退職の日

 変な話ですが、例えば「平成23年3月31日をもって退職」する場合、一般職の職員は3月31日の24時に、市長は同日の午前0時に退職することになり、1日のズレが生じます。
 一般職の職員の場合、「退職願いは本人の同意を確かめるための手続であり、その同意を要件とする退職発令(行政行為)が行われてはじめて離職することとなるものである(高松高裁昭三五・三・三一判決 行政裁判例集一一巻三号七九六頁)。退職の効力の発生時期は、死亡による退職の場合は当然にその死亡のときであるが、それ以外は、他の辞令交付による場合と同じく、法律的には到達主義によるもの、すなわち辞令が交付されたときであり、辞令の発信の時期ではない(最高裁昭三〇・四・一二判決 刑事裁判集九巻四号八三八頁)。この辞令が交付されたときとは、現実に本人が了知したときはもちろん、本人が了知しうべき状態に置かれたときを含むものである(最高裁昭二九・八・二四判決 判例時報三四号二二頁)。なお、実際には当日またはそれ以前に辞令が交付されることが普通で、その辞令に記載された日付の午後一二時に退職するものと観念されている」(「逐条地方公務員法」橋本勇著/学陽書房)と解されています。

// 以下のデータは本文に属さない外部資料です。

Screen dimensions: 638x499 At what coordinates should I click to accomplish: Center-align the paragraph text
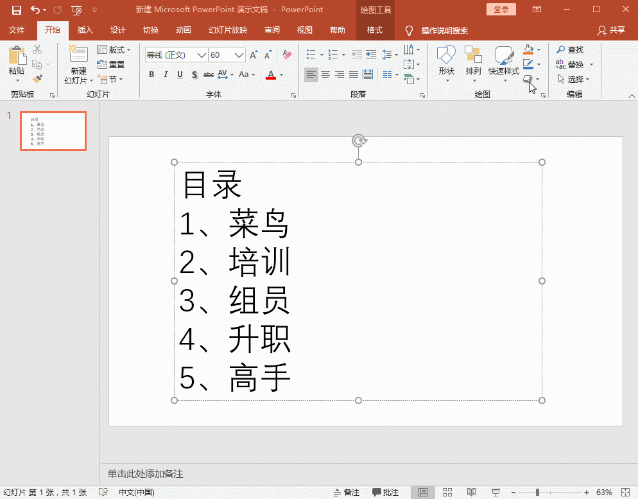pyautogui.click(x=325, y=74)
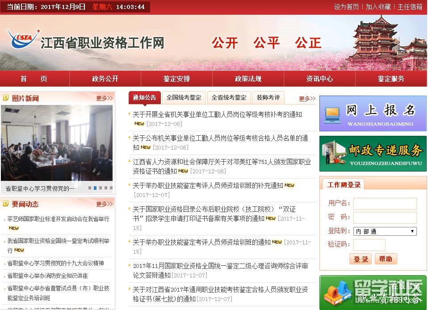Viewport: 428px width, 310px height.
Task: Click the 留学社区 banner at bottom right
Action: click(x=373, y=293)
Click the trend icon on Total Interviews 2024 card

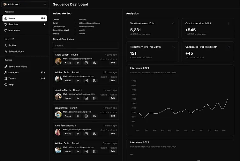[173, 23]
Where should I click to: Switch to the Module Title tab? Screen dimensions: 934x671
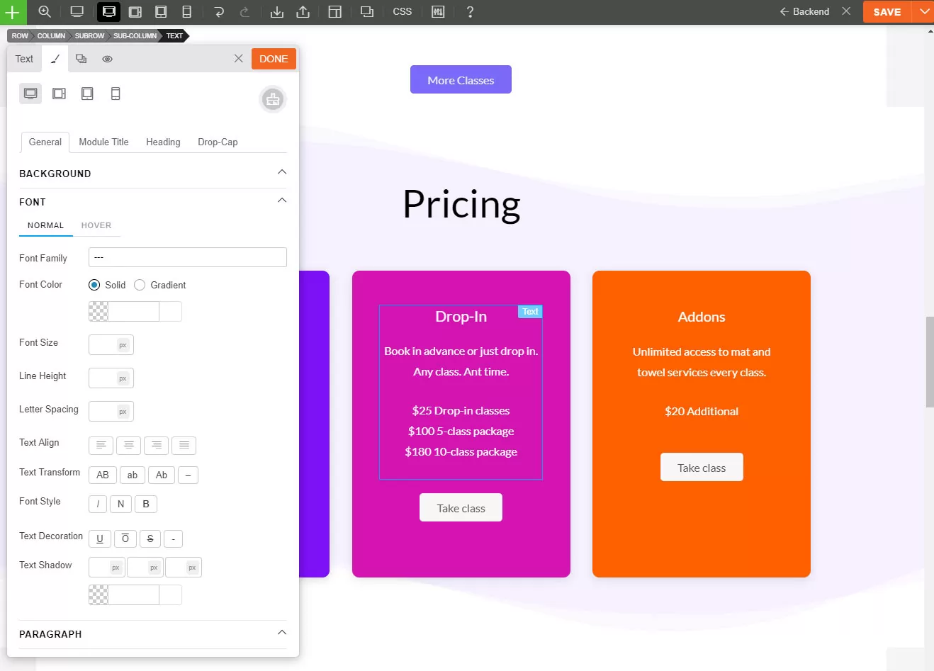click(103, 142)
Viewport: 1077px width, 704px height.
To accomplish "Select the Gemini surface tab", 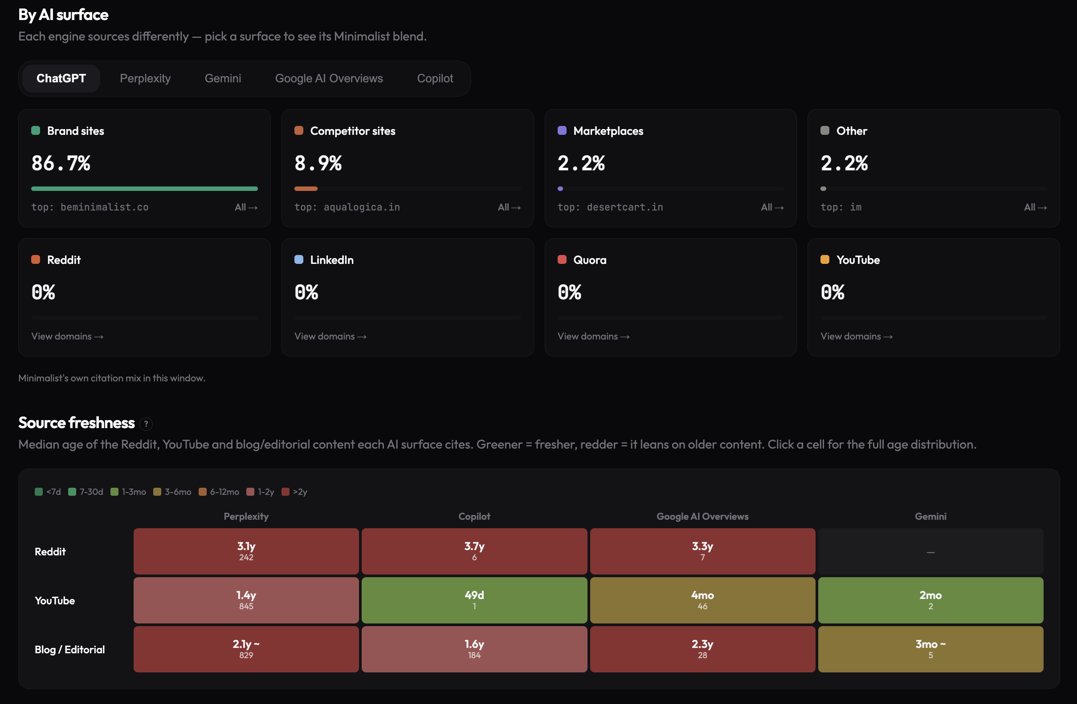I will point(223,78).
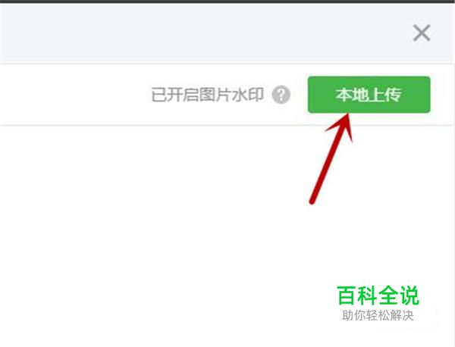
Task: Click the red arrow annotation pointing to upload
Action: pos(331,158)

 一方、市長の場合は、地方自治法第145条が「退職しようとするときは、その退職しようとする日前、都道府県知事にあっては三十日、市町村長にあっては二十日までに、当該普通地方公共団体の議会の議長に申し出なければならない」と規定していることから、長からの意思表示のみで成立する法律行為であると考えられます。そうであるならば、長の意思表示に特段の定めがないことから、民法上の規定を適用し、3月31日という期限の到来(同日の午前0時)をもって、その効果が発生すると解されます。また、議長及び副議長の辞職についても、「「十月一日をもって辞職したい」旨の辞意を表明し、議会がこれを許可したときは当該辞職の効果は十月一日から発生する(行実昭二六、五、二)」(「逐条地方自治法」松本英昭著/学陽書房)とあります。
 しかしながら、市長の退職の日をそのように考えるのであるならば、「長の退職申出による退職指定日前に、その退職に伴なう選挙を執行した場合における後任者の任期の起算日については」、「法第二五九条ただし書を類推適用し、前任者の退職の日の翌日から起算する」(「選挙関係実例判例集」選挙制度研究会編/ぎょうせい)とする昭和42年1月14日行政実例では、1日の空白期間が生じることになります。